There are two main categories I want to identify:

"up to x% off everything" - key here being the "up to"
"x% off everything"

Sample Strings found in the column

[Random_String] up to x% off everything [Random_String]
[Random_String] x% off everything [Random_String]
[Random_String] up to y% off foo, x% off everything [Random_String]
[Random_String] y% off foo, up to x% off everything [Random_String]
[Random_String] x% off everything, up to y% off foo [Random_String]
[Random_String] up to x% off everything, y% off foo [Random_String]

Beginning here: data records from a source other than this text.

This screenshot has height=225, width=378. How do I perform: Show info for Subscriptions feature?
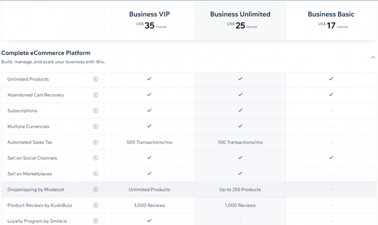[x=96, y=111]
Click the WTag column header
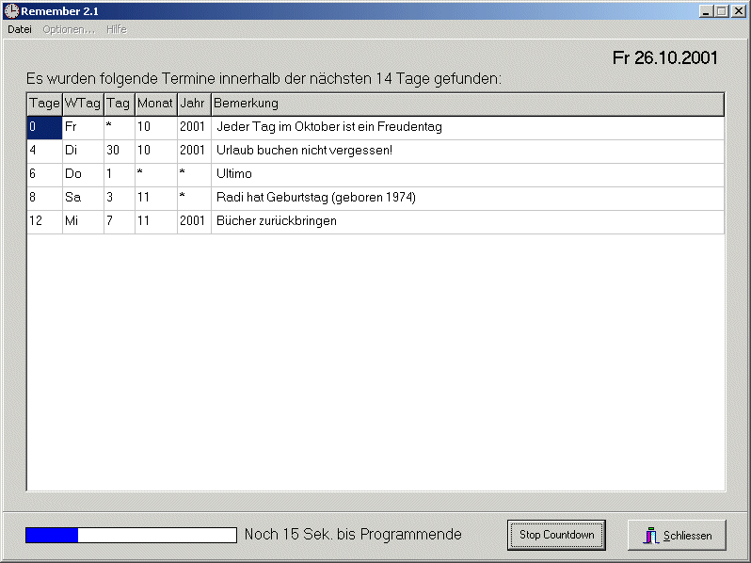The height and width of the screenshot is (563, 751). 83,104
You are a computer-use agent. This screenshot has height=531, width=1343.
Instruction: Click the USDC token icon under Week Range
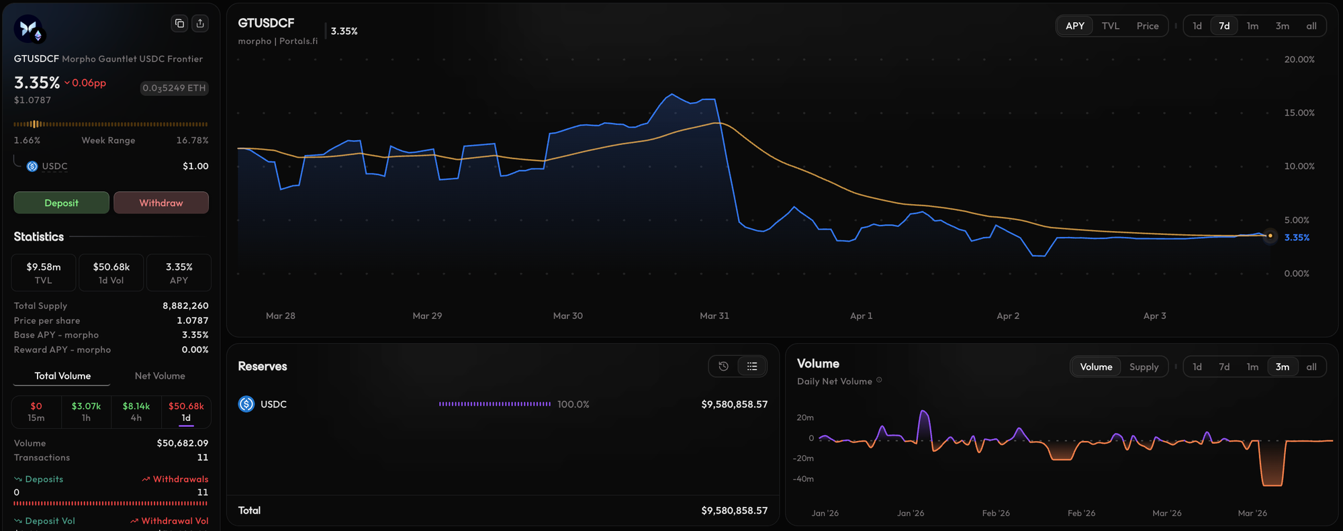pos(32,166)
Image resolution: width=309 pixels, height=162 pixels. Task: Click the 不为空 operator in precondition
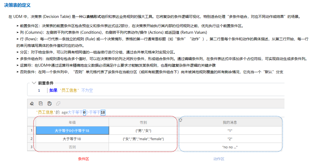87,90
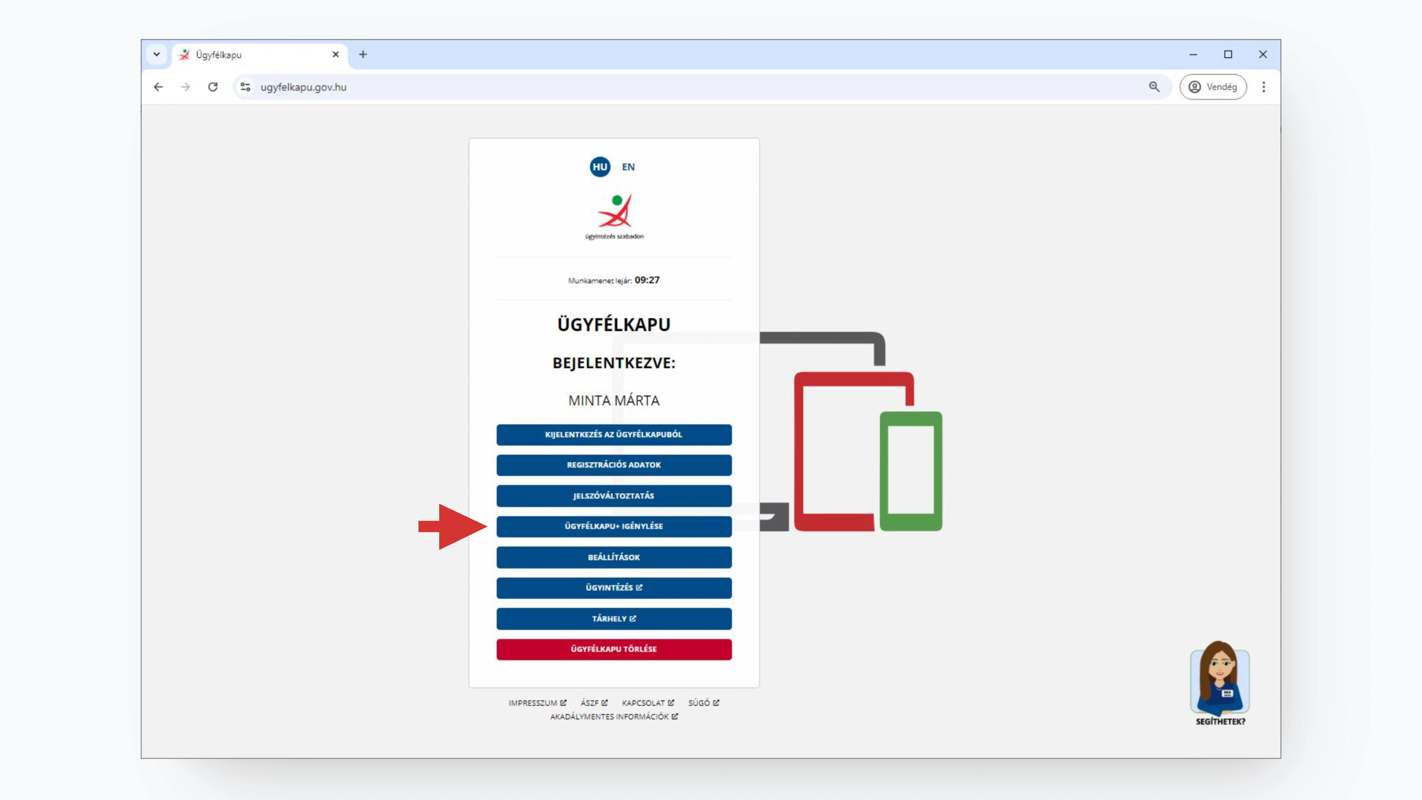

I am only interested in the x% off, and whether the string either contains up to or not, I am not interested in the y% off a particular product line. The random strings could be any alphanumeric data, however it is only the discount I want to filter / categorise on.

Expected output

For the example strings given above, I would like the classification to fall into two groups: using "up to" or not using "up to". For each of the strings above this would be (random_string markers removed for readability):

up to x% off everything - "up to" group
x% off everything - not in the "up to" group
up to y% off foo, x% off everything - not in the "up to" group
y% off foo, up to x% off everything - "up to" group
x% off everything, up to y% off foo - not in the "up to" group
up to x% off everything, y% off foo - "up to" group

Current Methods

I have been trying to use a regex to filter the dataframe using the below

df[df['column'.str.match('regex_here')==True]

However I am exceedingly new to regex, and as pointed out in the comments I had gotten some of the fundamentals wrong. I now have for the "up to" group:

df[df['column'.str.match('up to \d{1,2}% off', case=false)==True]

The Question

I am struggling to identify how to do the not up to classification, I have read through Regular expression to match a line that doesn't contain a word however I am struggling to adapt this to my purposes.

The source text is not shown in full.